[Tomatoes for G, Healthy tomatoes, Pea problems]
My daughter Genevieve does not like to garden but does like good-tasting vegetables, especially tomatoes. So when she recently moved to the third floor of a rented house with access to some backyard space, I, of course, offered her some special tomato plants and help in planting them. No, this wasn’t necessarily going to be a garden, but 9 tomato plants bearing fruits of minimal labor.
The plants — the varieties Anna Russian, Amish Paste, Sungold, Carmello, and Valencia — went into the ground at the end of May. I brought along, besides the 9 plants, some building paper (“rosin paper”), bamboo stakes, a small sledge hammer, compost, and soybean meal (for nitrogen fertilizer).
To plant, we first knocked down some of the existing weeds sprouting along the south border of the narrow, thankfully sunny, city yard. A sprinkling of soybean meal at each planting site was topped with an 18 inch by 18 inch square of the paper slit to its center, into which we cut a planting hole just big enough to accommodate a plant’s root ball. Each plant went into a root-ball-sized hole poked into the ground beneath the opening in the paper. We covered each paper square with an inch or so of compost, hammered a bamboo stake into the ground next to each plant, and the tomato planting was complete.

§ How to complete this task
Answer these questions from the tomato-planting text.
(a) When did the plants go into the ground?
(b) What was the soybean meal for?
(c) What size was each square of paper laid at a planting site?

§ Available data
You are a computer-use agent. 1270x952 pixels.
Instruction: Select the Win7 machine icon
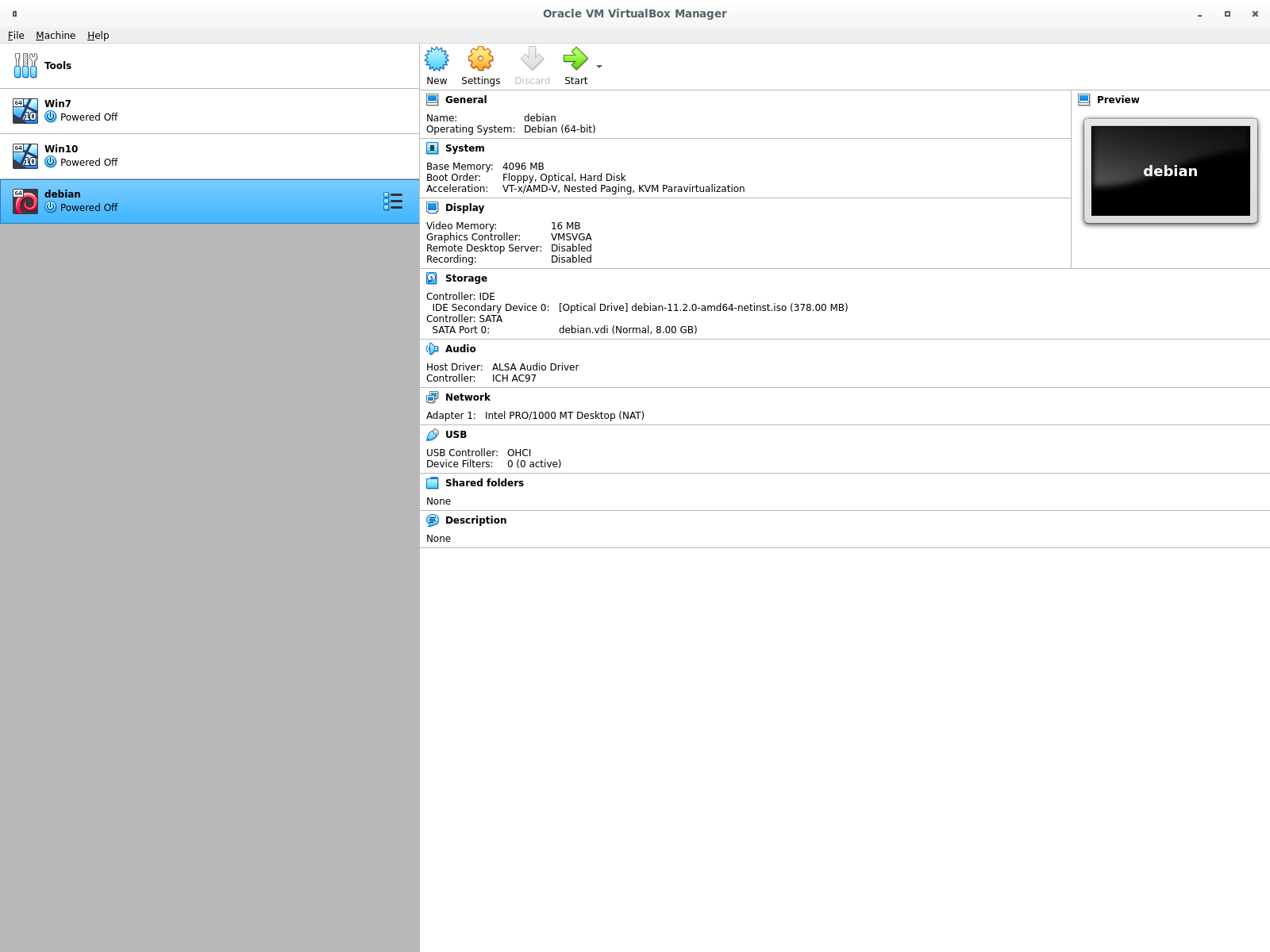25,111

§ Result for this exercise
(a) At the end of May.
(b) Nitrogen fertilizer.
(c) 18 inches by 18 inches.